___ TEXTE PROPOSÉ
Une invitation [1] lui parvint, le 11 janvier 1849, de la part des free-traders, qui avaient résolu de célébrer à Manchester le 1er février, ce jour où, conformément aux prescriptions législatives, toute restriction sur le commerce des grains devait cesser. Nous reproduisons la réponse qu’il fit alors à M. George Wilson, l’ancien président de la Ligue et l’organe du comité chargé des préparatifs de cette fête.
15 janvier 1849.
Monsieur,
Veuillez exprimer à votre Comité toute ma reconnaissance pour l’invitation flatteuse que vous m’adressez en son nom. Il m’eût été bien doux de m’y rendre : car, monsieur, je le dis hautement, il ne s’est rien accompli de plus grand dans le monde, à mon avis, que cette réforme que vous vous apprêtez à célébrer. J’éprouve l’admiration la plus profonde pour les hommes que j’eusse rencontrés à ce banquet, pour les George Wilson, les Villiers, les Bright, les Cobden, les Thompson et tant d’autres qui ont réalisé le triomphe de la liberté commerciale, ou plutôt, donné à cette grande cause une première et décisive impulsion. Je ne sais ce que j’admire le plus de la grandeur du but que vous avez poursuivi ou de la moralité des moyens que vous avez mis en œuvre. Mon esprit hésite quand il compare le bien direct que vous avez fait au bien indirect que vous avez préparé ; quand il cherche à apprécier, d’un côté, la réforme même que vous avez opérée, et, de l’autre, l’art de poursuivre légalement et pacifiquement toutes les réformes, art précieux dont vous avez donné la théorie et le modèle.
Autant que qui que ce soit au monde, j’apprécie les bienfaits de la liberté commerciale, et cependant je ne puis borner à ce point de vue les espérances que l’humanité doit fonder sur le triomphe de votre agitation.
Vous n’avez pu démontrer le droit d’échanger sans discuter et consolider, chemin faisant, le droit de propriété. Et peut-être l’Angleterre doit-elle à votre propagande de n’être pas, à l’heure qu’il est, infestée, comme le continent, de ces fausses doctrines communistes qui ne sont, ainsi que le protectionisme, que des négations, sous formes diverses, du droit de propriété.
______
___ ENTRÉES
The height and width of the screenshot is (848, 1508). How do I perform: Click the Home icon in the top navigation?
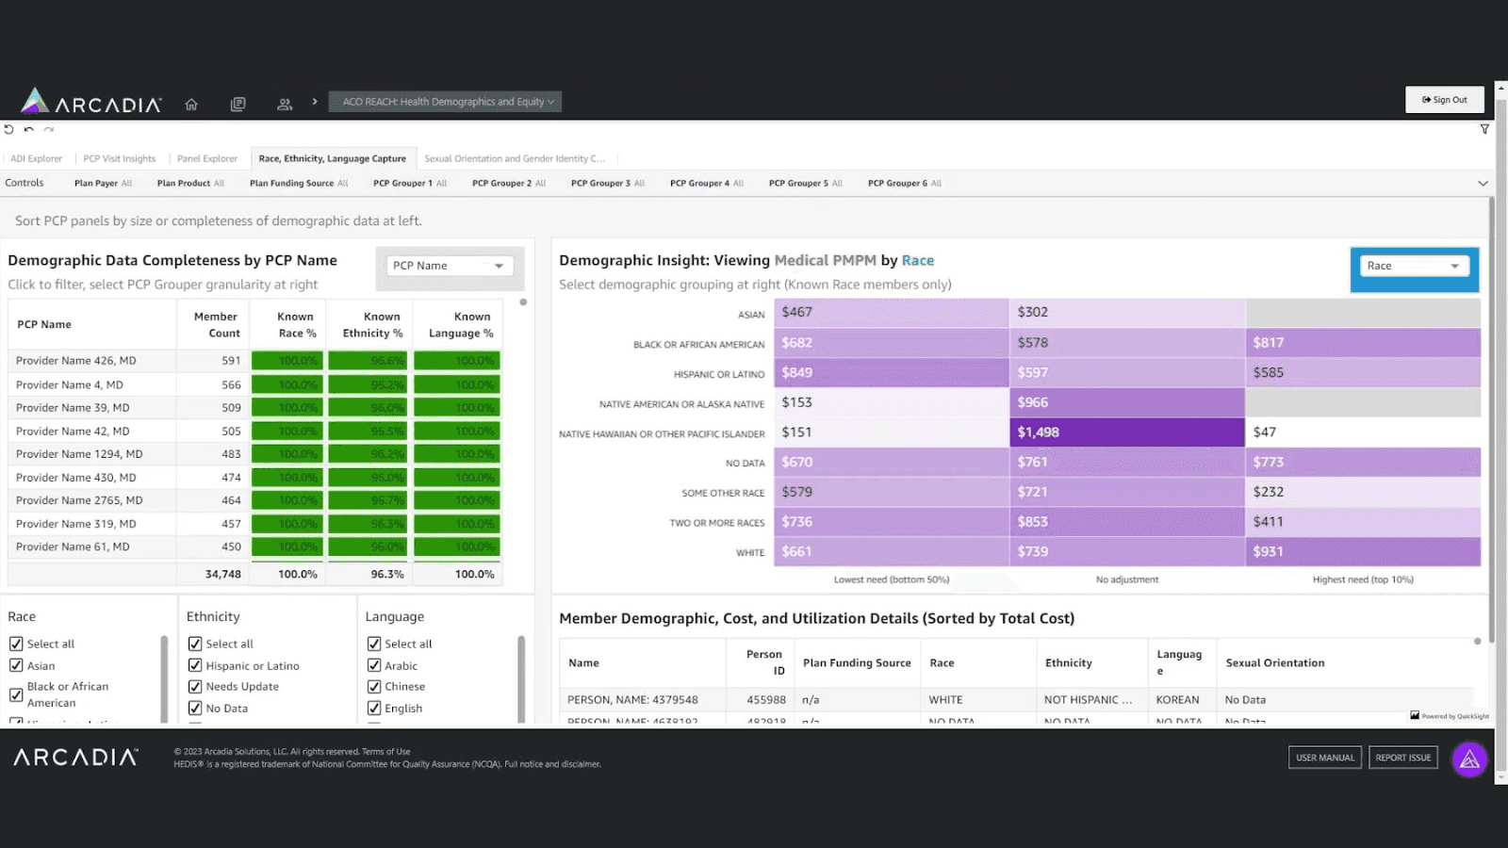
______
___ ENTRÉES
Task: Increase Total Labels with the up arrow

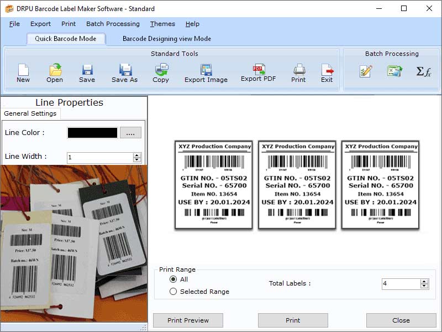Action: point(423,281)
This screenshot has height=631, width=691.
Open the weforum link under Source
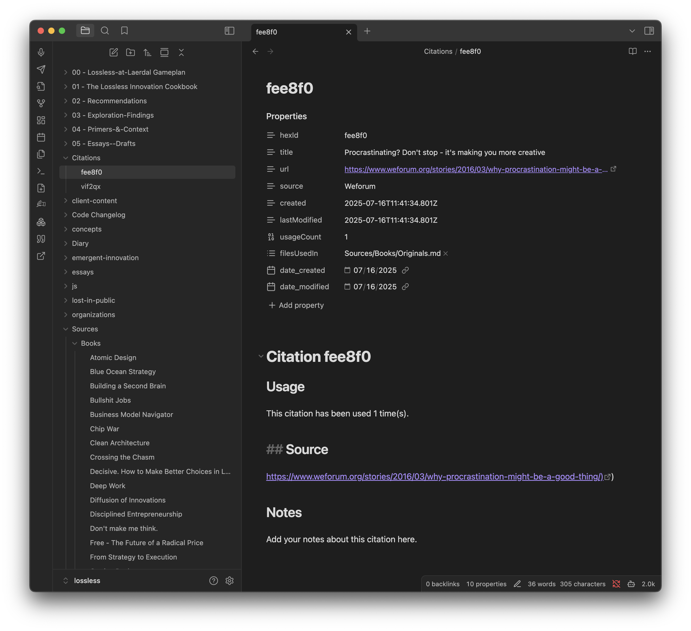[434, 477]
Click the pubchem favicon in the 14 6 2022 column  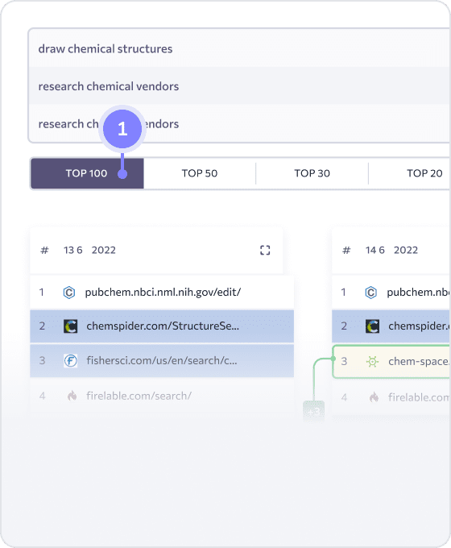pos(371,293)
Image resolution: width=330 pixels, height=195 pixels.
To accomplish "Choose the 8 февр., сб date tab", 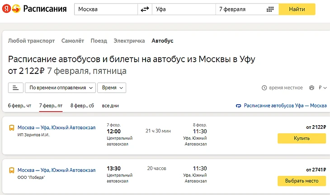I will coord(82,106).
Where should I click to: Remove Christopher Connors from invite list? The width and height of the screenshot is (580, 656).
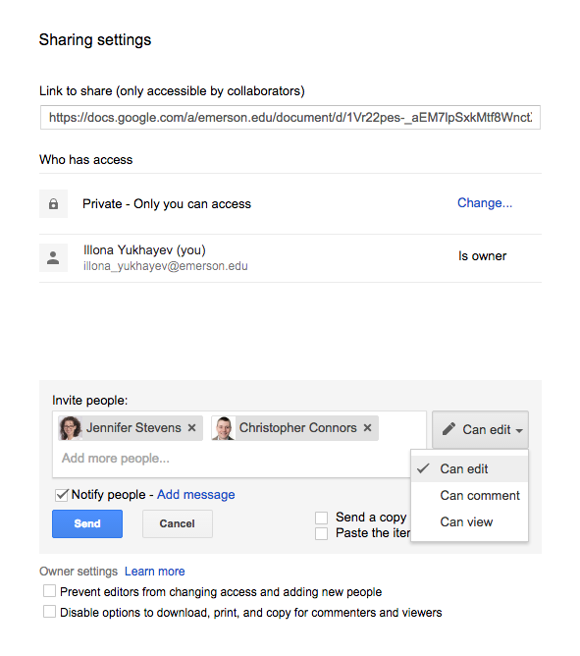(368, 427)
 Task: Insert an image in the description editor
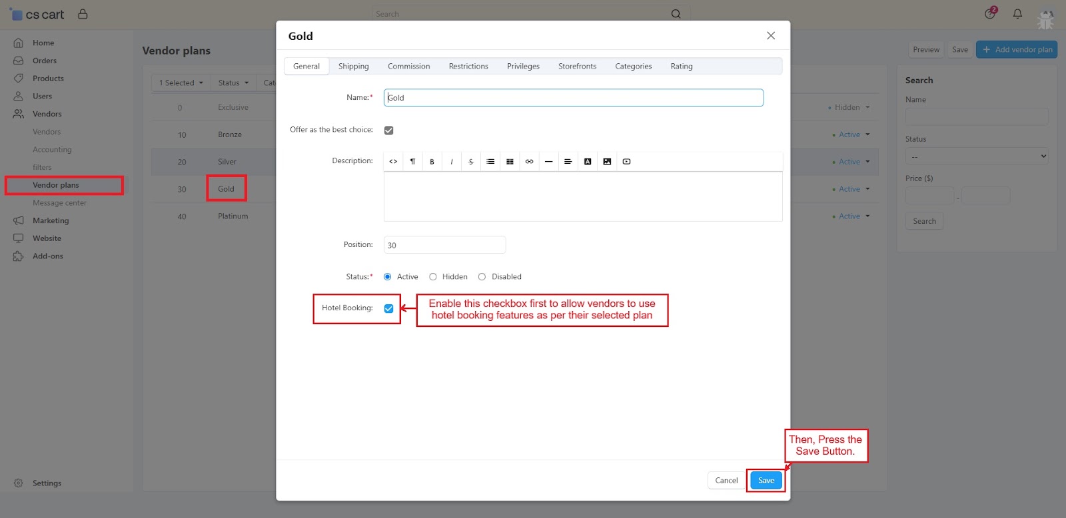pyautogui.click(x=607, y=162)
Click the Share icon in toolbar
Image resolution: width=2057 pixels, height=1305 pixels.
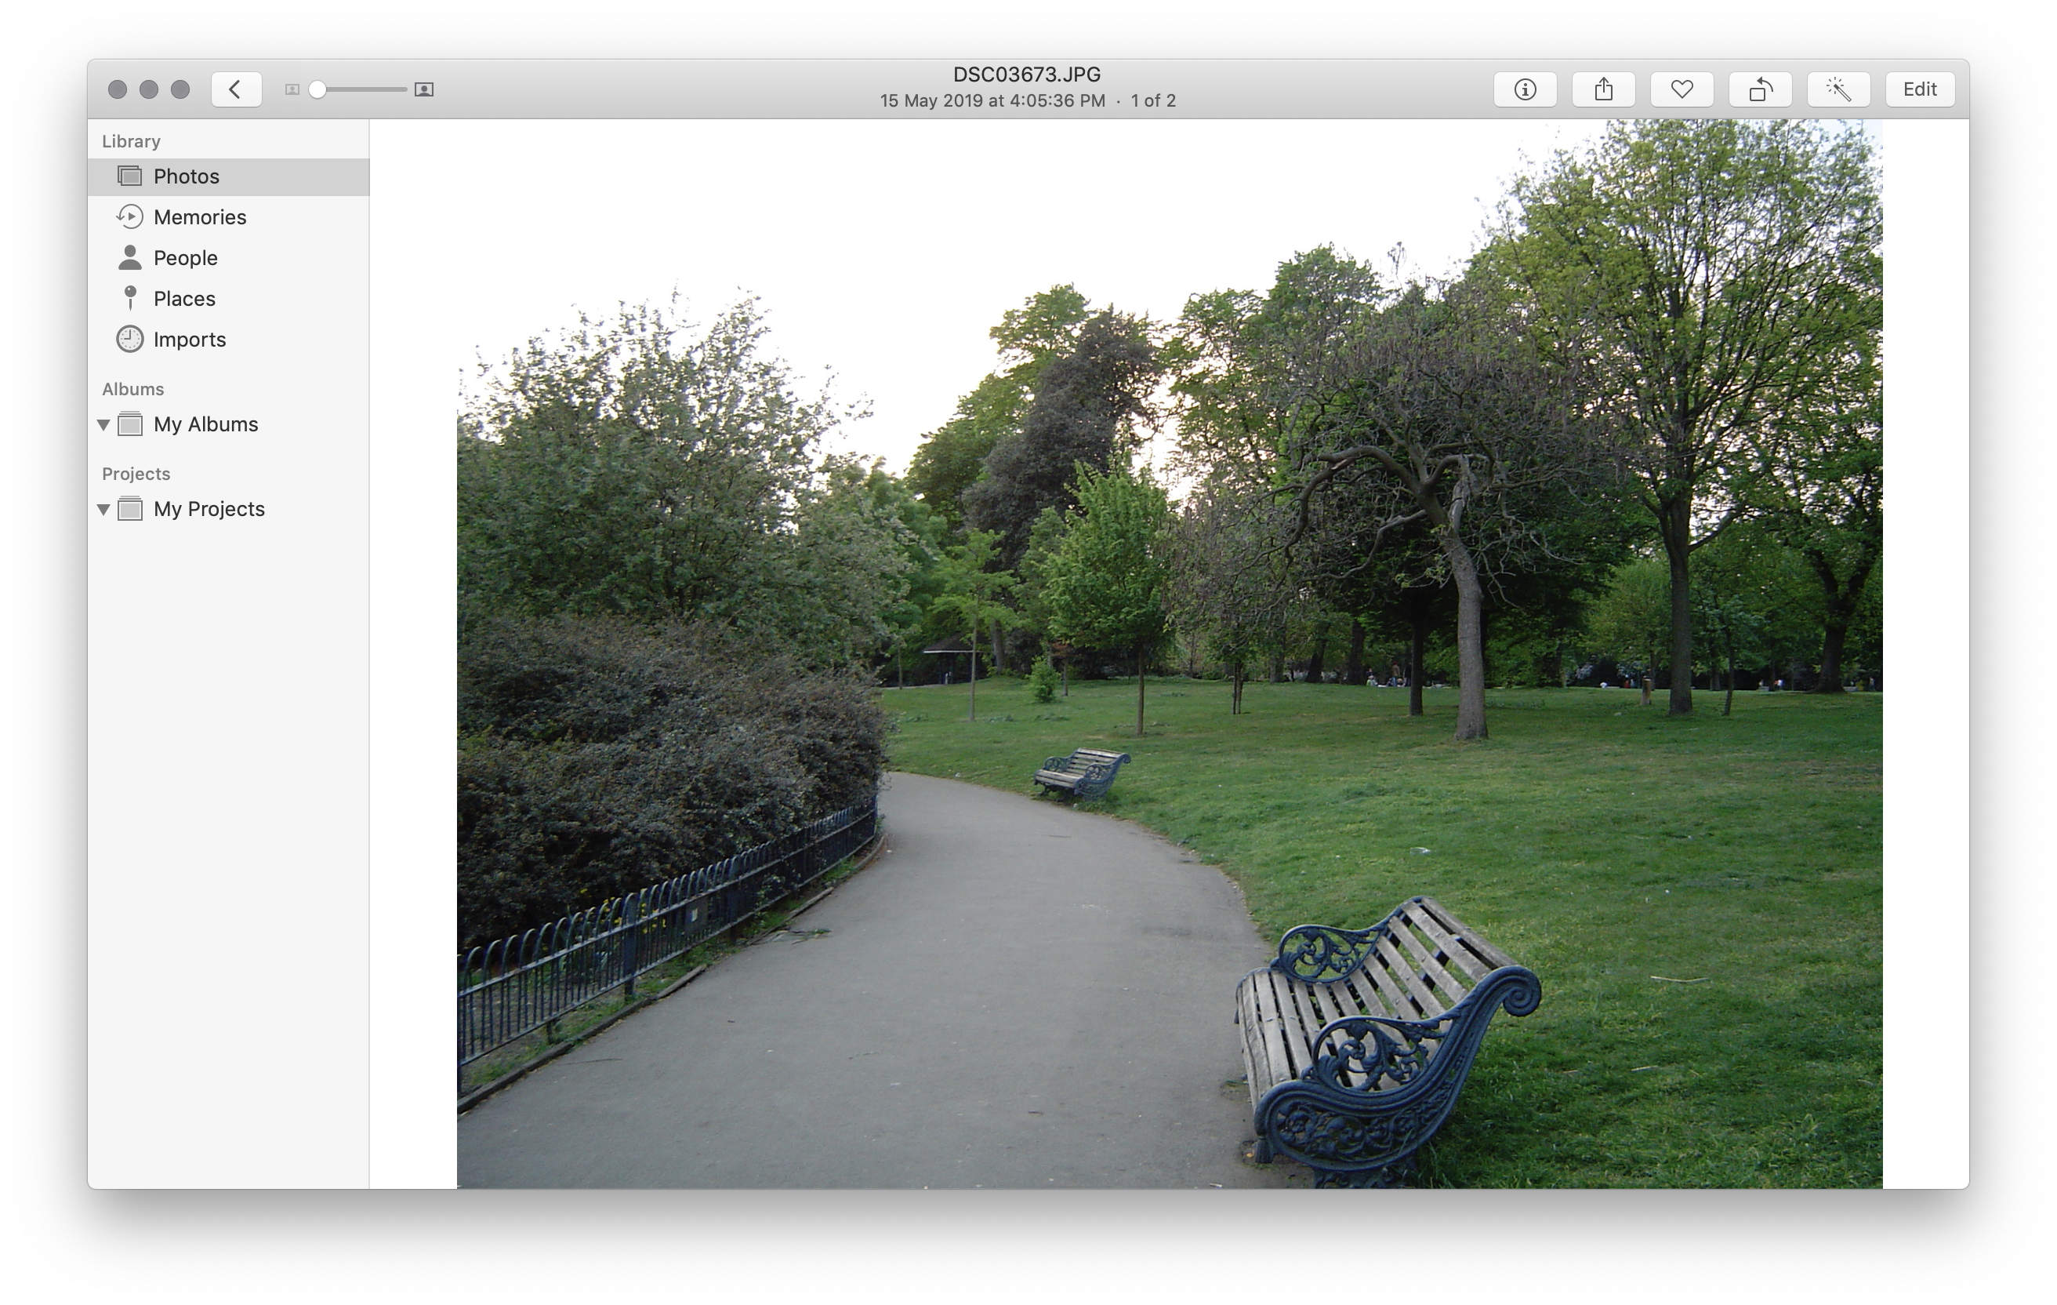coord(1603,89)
______
___ ENTRÉES
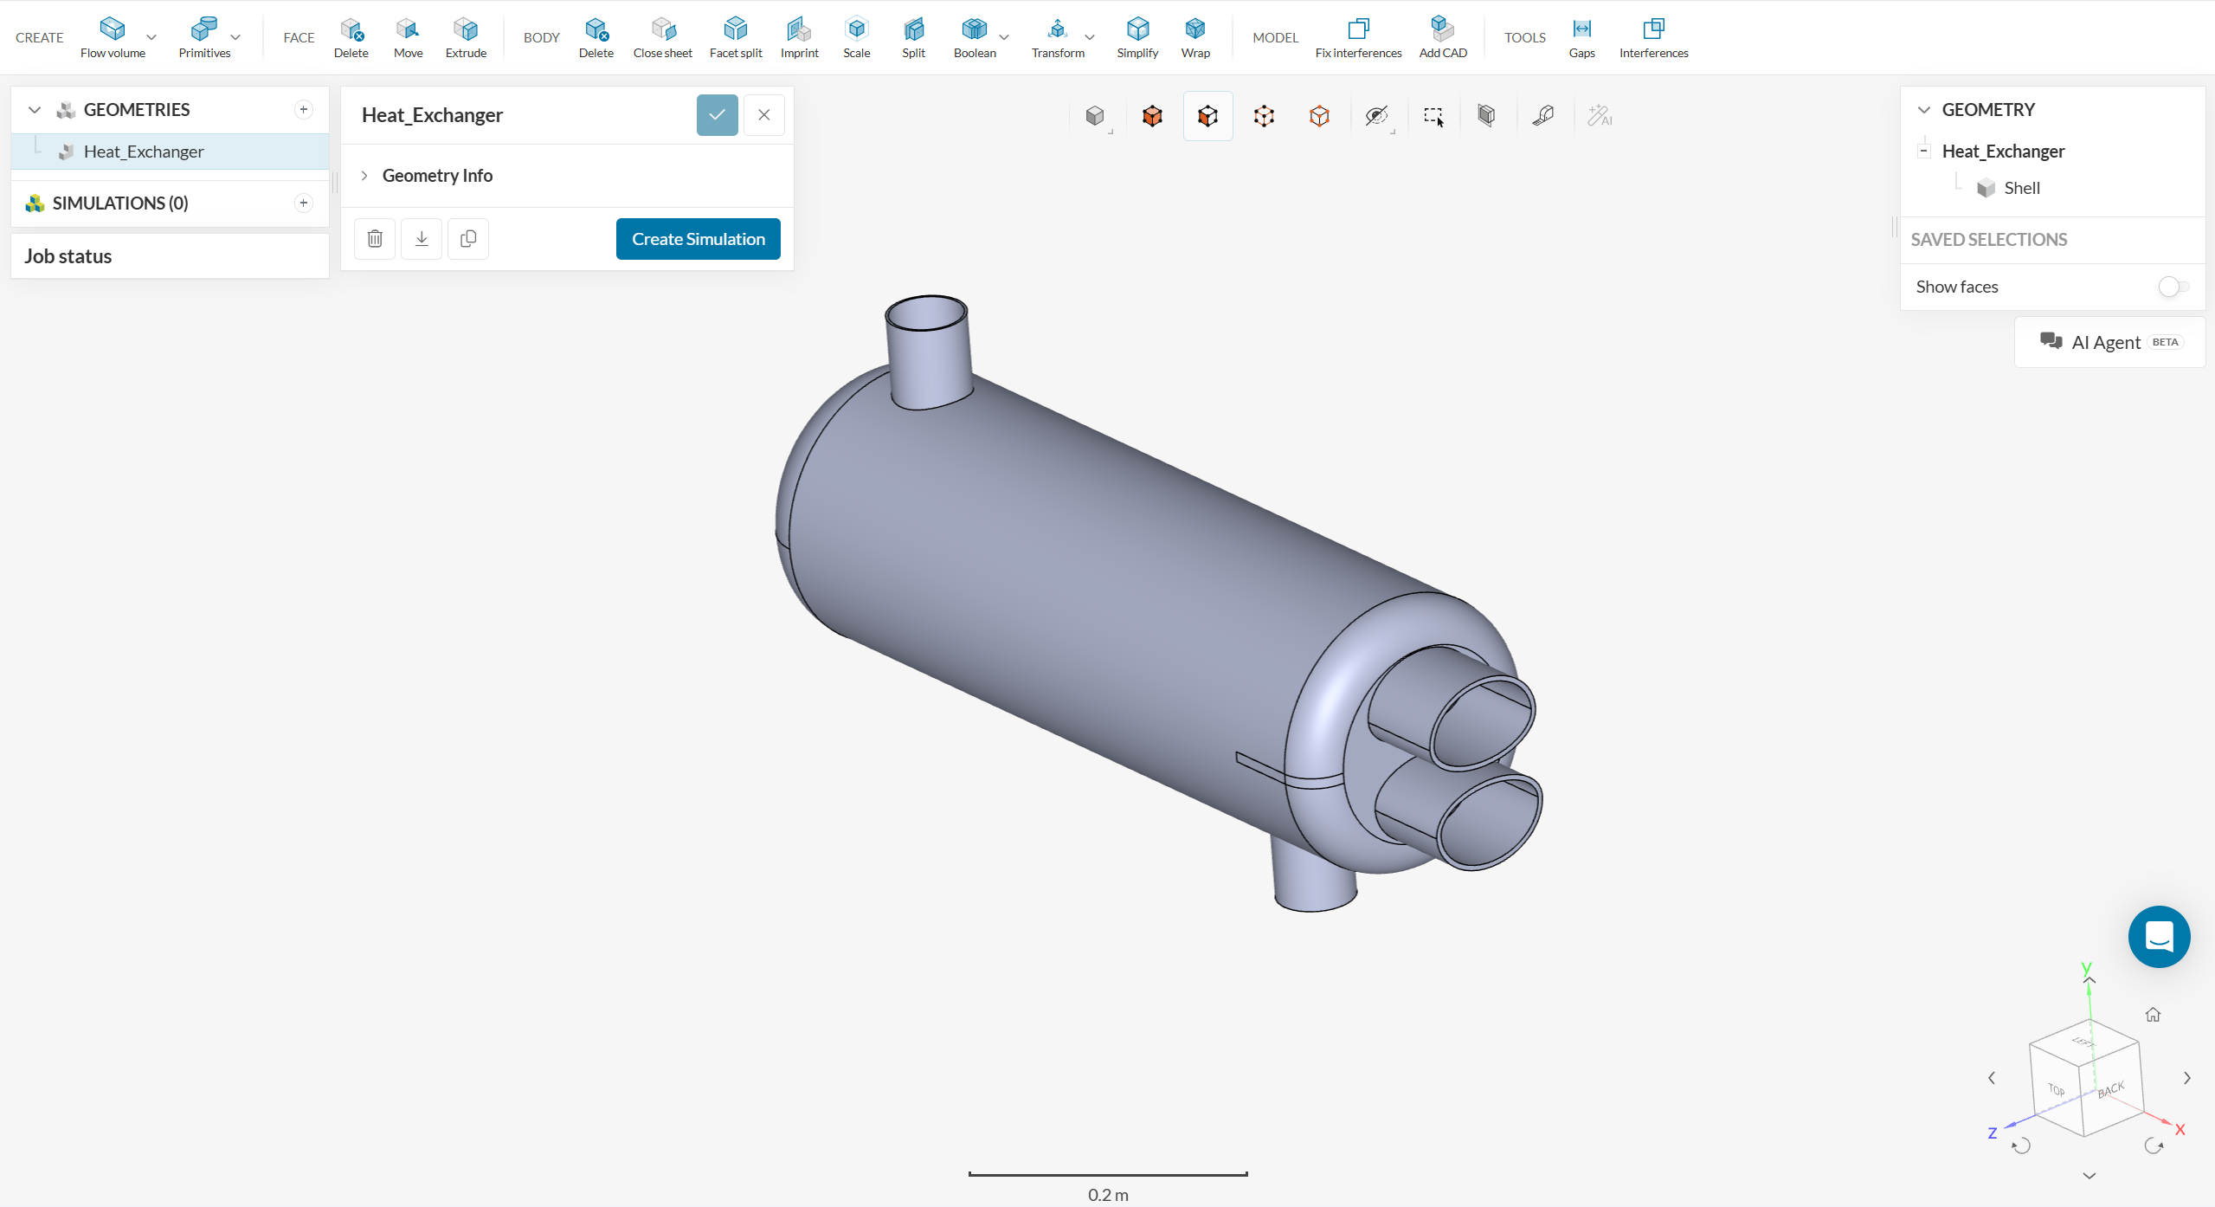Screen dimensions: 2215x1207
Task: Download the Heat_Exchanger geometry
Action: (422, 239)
______
(CONSIGNE 1)
Répondez à ces questions d'après le texte sur le libre-échange :
(a) À quelle date l'invitation parvint-elle ?
(b) Quel jour les free-traders avaient-ils choisi de célébrer à Manchester, et pourquoi ce jour-là ?
(c) Selon la lettre, de quelles fausses doctrines l'Angleterre a-t-elle peut-être été préservée par la propagande des free-traders ?
(CONSIGNE 2)
Prolongez le texte sur le libre-échange à partir de sa dernière phrase.

(RÉSULTAT DE L'EXERCICE 1)
(a) Le 11 janvier 1849.
(b) Le 1er février, car c'était le jour où, conformément aux prescriptions législatives, toute restriction sur le commerce des grains devait cesser.
(c) Des fausses doctrines communistes, qui infestent le continent.

(RÉSULTAT DE L'EXERCICE 2)
Vous n’avez pu démontrer le droit d’échanger, sans éclairer d’une vive lumière les légitimes attributions du gouvernement et les limites naturelles de la loi. Or une fois ces attributions comprises, ces limites fixées, les gouvernés n’attendront plus des gouvernements prospérité, bien-être, bonheur absolu, mais justice égale pour tous. Dès lors les gouvernements, circonscrits dans leur action simple, ne comprimant plus les énergies individuelles, ne dissipant plus la richesse publique à mesure qu’elle se forme, seront eux-mêmes dégagés de l’immense responsabilité que les espérances chimériques des peuples font peser sur eux. On ne les culbutera pas à chaque déception inévitable, et la principale cause des révolutions violentes sera détruite.
Vous n’avez pu démontrer, au point de vue économique, la doctrine du libre échange, sans ruiner à jamais dans les esprits ce triste et funeste aphorisme : Le bien de l’un c’est le dommage de l’autre. Tant que cette odieuse maxime a été la foi du monde, il y avait incompatibilité radicale entre la prospérité simultanée et la paix des nations. Prouver l’harmonie des intérêts, c’était donc préparer la voie à l’universelle fraternité.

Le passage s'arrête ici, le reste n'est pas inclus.